Расстреляв патроны, он потерял сознание. Только к вечеру его подобрали вооружённые партийцы с прииска, оповещённые случайным прохожим.
Когда в больницу подоспели на легковом автомобиле сотрудники ГПУ, Самодумов умирал. Успел только промолвить: «Петров трус, его надо судить, если бы он не сбежал, мы бы отбились».
Что тут началось на приисках, трудно вообразить! Похороны Самодумова вылились в мощную демонстрацию разгневанных горнорабочих.
Они требовали введения революционного террора в отношении преступников, выяснилось, что одна и та же шайка произвела до этого ряд убийств на других приисках и ограбила почту в Томмоте.

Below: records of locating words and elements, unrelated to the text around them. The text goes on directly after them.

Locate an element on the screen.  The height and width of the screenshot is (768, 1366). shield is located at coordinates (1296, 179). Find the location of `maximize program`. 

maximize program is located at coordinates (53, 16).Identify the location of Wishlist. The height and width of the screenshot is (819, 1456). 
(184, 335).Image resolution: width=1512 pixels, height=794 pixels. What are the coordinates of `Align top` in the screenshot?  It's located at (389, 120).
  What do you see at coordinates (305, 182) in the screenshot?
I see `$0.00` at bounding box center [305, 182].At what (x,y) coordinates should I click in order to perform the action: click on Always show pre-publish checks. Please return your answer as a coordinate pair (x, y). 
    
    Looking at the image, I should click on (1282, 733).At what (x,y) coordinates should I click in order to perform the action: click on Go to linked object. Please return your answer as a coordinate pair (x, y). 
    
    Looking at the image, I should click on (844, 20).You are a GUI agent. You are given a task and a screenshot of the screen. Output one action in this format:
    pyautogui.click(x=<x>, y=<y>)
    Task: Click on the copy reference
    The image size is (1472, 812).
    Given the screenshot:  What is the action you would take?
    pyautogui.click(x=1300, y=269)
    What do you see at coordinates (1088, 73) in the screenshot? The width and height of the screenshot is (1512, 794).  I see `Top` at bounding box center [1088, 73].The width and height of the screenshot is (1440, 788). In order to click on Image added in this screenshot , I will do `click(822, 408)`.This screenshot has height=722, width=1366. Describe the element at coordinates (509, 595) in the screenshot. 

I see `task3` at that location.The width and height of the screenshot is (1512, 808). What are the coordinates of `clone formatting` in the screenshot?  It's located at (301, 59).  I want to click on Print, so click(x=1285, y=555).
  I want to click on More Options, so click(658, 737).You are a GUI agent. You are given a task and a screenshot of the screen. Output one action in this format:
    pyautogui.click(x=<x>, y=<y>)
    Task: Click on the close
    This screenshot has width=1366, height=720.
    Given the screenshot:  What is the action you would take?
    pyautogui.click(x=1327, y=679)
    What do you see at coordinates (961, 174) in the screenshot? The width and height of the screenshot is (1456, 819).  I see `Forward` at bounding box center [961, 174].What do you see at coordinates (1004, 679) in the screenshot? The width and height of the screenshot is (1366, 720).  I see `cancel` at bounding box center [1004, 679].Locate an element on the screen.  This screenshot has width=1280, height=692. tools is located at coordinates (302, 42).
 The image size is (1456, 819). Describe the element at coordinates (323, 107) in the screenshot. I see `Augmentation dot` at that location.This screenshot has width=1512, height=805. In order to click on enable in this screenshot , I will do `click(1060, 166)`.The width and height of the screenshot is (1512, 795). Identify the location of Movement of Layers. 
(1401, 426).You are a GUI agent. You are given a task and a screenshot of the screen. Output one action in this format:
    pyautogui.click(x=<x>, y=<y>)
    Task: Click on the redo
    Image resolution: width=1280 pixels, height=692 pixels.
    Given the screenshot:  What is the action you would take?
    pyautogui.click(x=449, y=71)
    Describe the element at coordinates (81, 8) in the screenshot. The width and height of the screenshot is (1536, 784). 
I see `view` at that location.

Ясно, что это — не случайная, а намеренная вылазка классового врага, создавшего кулацкую контрреволюционную банду, чтобы запугать людей.
Над гробом Самодумова выступил Горячев.
— Классовый враг выбивает подлым образом лучших рабочих Алдана. Всего год назад окружком ВКП (б) откомандировал в наши ряды товарища Самодумова. Трудный жизненный путь достался крестьянину деревни Конява Могилёвской губернии.
Он был батраком, железнодорожником, два года загибался в окопах империалистической войны, где, по воле царизма, гибли тысячи ни в чём не повинных рабочих и крестьян.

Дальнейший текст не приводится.